My solution is to run floorboards to a series of flagstones to facilitate planting and picking. I run into difficulties straightaway. As I am installing the final flagstone the overhead netting snags my glasses. The reason comes as a shock. A young sparrow has flown straight into the near invisible netting and is now caught in it. Its struggles have swung the netting onto my head. The poor thing is panicked because its tiny head is snagged as well as its little legs. It allows me to carefully extricate it. In the hope others won’t make the same mistake, I hang a shiny cd from the branch of a shrub and hope that will do the trick. Perhaps the little bird will warn its mates.

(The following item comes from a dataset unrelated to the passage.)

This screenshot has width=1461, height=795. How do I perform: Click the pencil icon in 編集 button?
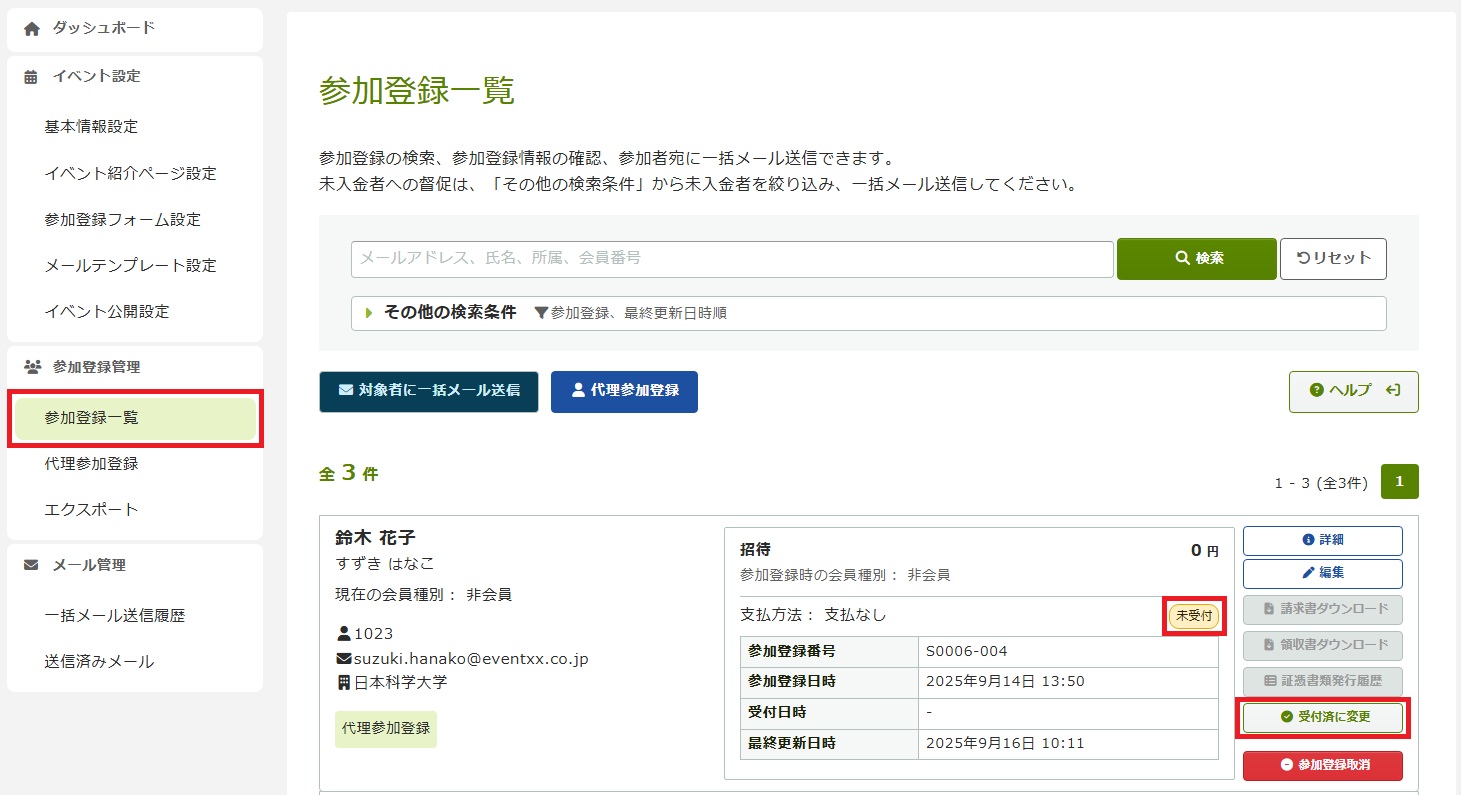coord(1308,573)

Soon after I discover my layout solutions bring their own problems. Working on my knees in one section inevitably means that legs mess up the one behind. Dunno how to resolve this, but I am determined to get plants in. So one section remains unseeded, but beetroot, carrots, coriander, French beans, onions, lettuce, spinach and Swiss chard, plus two each of the courgettes and butternut squash are now in place. I also seeded a second small slope of wild flowers to attract the bees and other pollinators.
Meanwhile my house guest, keen to keep busy during Ramadan get hold of a neighbour’s power hose and makes a start on cheering up the patio. What was an area of grey slabs is now a bright lemony space which is both uplifting but also a unnerving – dare we tread on it? and how will we keep the chickens from making their mark?
But suddenly it really feels like summer, such a pity we can’t have visitors in for a barbecue.
However the noisy machine freaked out the chickens who high-tailed it onto the neighbours flat roof, where I has just installed some potato pots, which attracted their attention. You cannot win with these birds. Time for them to go to bed.
I finished early time for a shower as a journalist friend from the Congo was coming over to collect some tomatoes and bean plants for his flat. No sooner have I stripped for my shower than he calls to say the international Zoom meeting he’s been on is extending so he will come another day. Still it allows me to prepare for a ‘distance drinking’ session with the inhabitants of the ‘other end’ of my street. Brook Road is broken in two by the remnants of the unadopted Back Lane (it’s original name) which crosses the now culverted Bally Brook (which gave the street its name). Up that end they are having a social gathering at 5, ‘bring your own drink and keep your distance’.
About 20 of us got together at the junction of two cul-de-sacs. Most brought a chair, and one couple brought a bowl of crisp packets all sanitised and untouched by human hand. Some of us had never met before. One teenager was emerging from her home for the first time in four weeks. Drinks ranged from Tia Maria to gin & tonic, white wine to IPA. Very civilised.
I had to leave to get back to my end for my story reading stint, but Skype told me my grandsons were not around. My daughter calls to say the family were out on a cycle ride. The boys have gone stir crazy at home all day.
So that leaves me a spare half hour to work on this entry, share Iftar with my house guest and then settle down to Gogglebox then a decent movie.